フィルム写真を現像すると、毎回27枚分の忘れていた記憶にボコボコにされる感覚を味わえます。
この写真を見た時、当時のことや、みんなのことを思い出したので書いてみます。



2017年11月26日に私は先輩Tと同期Yと一緒に府中にある東京競馬場へ来ていました。

なぜこのメンバーでいったのか記憶が定かではないけど、なんだかんだよく集まるメンバー。
先輩Tはひとつ上の学年のグラフィックデザイン学科の学生で、Yは私の同期でグラフィックデザイン学科の学生。どちらも男です。

私たちは、先輩Tが「可愛い女の子と出会いたい」という不純な動機で設立した【遠足同好会】のメンバーでした。

先輩Tの思惑は見事に木っ端微塵に打ち砕かれ、本来の目的を見失った遠足同好会は空中分解すると思われましたが、元々旅行や散歩が好きであった先輩T、純粋な気持ちで遠足を楽しんでいた一部のメンバーが残る結果となりました。
結局、【遠足同好会】は清く真面目な同好会へと変貌をとげたのでした。

ちなみに私は、初代部長である先輩Tに直々に任命された2代目遠足同好会部だったりします。


*****


なんで競馬にいったのか覚えていないけど、先輩Tか私のどちらかが競馬言ってみたいと言い出す→ふたりで行くのはつまらんから誰かを探す→白羽の矢が立ったのがY。という流れだったような気がします。

Yをみなさんに紹介したいのですが、Yという人物を言葉で表すほど難しいことはない。まず、一番に思いつくのは「いい奴」。そして…そして、次の言葉に詰まってしまう。
とにかく、いい奴!

遊びに誘ったら、近場でも県外でも来てくれるし、話しているとすごく共感してくれてこちらを気持ちよくしてくれる。

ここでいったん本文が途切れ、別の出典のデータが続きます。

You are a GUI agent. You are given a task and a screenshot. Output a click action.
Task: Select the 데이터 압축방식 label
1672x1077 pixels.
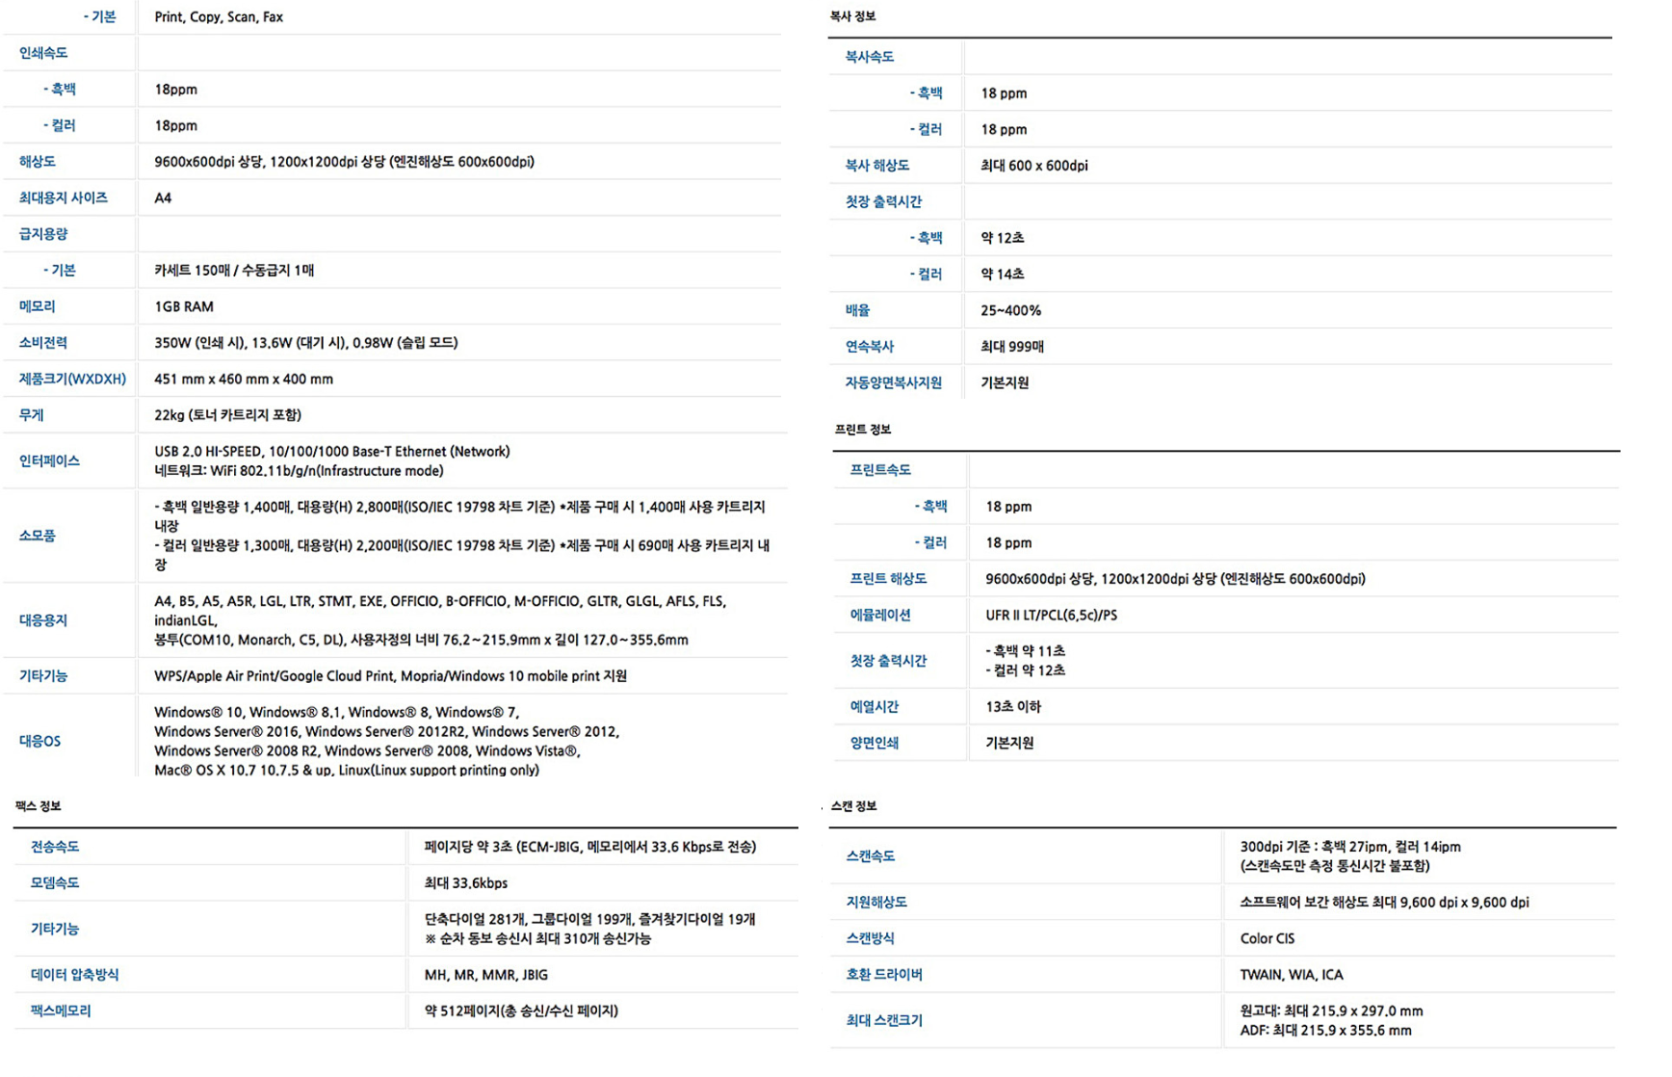tap(74, 975)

あと、「ハンサム」である。平野歩夢にジャニーズの誰かを混ぜたようなハンサムボーイ。
ハンサムって大きな要素のはずなのに、Yの場合は「ハンサム」がなんだか掠れる。

ここまで言うと、「ただのいい人ね」と思うかもしれないが、わたしはYをめっちゃ尊敬しています。
とくに尊敬に値するのは、制作への情熱です。
私たちが通っていた、多摩美術大学でも華型であるグラフィックデザイン学科で、Yはアニメ制作をしていました。制作について語るYにはきらりと光る情熱を感じたものです。
ただのいい人では決して収まる男ではないということが伝わればいいな。

競馬自体は正直覚えていないです。
先輩Tが適当に買った馬券がちょっと当たったのだけぼんやり覚えている。

先輩Tと競馬や競艇に行くと、いつもひとりだけ数千円当てる。
なんだか映画に出てくる美味しいところを持っていくキャラクターみたいな先輩です。

先輩TとY


その後は、たしか映画の【it】を観るために映画館まで歩きました。
しかも、東京競馬場から調布の映画館まで歩いた。

今になっては狂気の沙汰に感じてしまうけど、2017年のわたしたちはパワーに溢れていたのか、それともめちゃくちゃに暇だったのか、あんまり気にせず歩ききりました。

【it】は言わずもがな名作で、映画終了後はとにかく語りたくて近くの大戸屋に駆け込み、映画の感想を言い合いました。

一緒に観た映画の“良さ”を感じれる人と語れる時間ってとても貴重だと思います。

批判や「分かんない」ってのは簡単に語れるけど、「ここがこうだからよかった!」と感じた“良さ”を頑張って言語化しようとするのってすごく難しいけど素敵なこと。

【it】は当時みた時の自分の感情含めて好きな作品なのです。


大学卒業後は当たり前ですが、いろんな変化がありました。
私は地元の神戸に帰ってきたし、先輩Tは学校の先生になったし、Yはアニメ制作会社に就職。

そして【遠足同好会】は【遠足同窓会】へと進化を遂げたのです。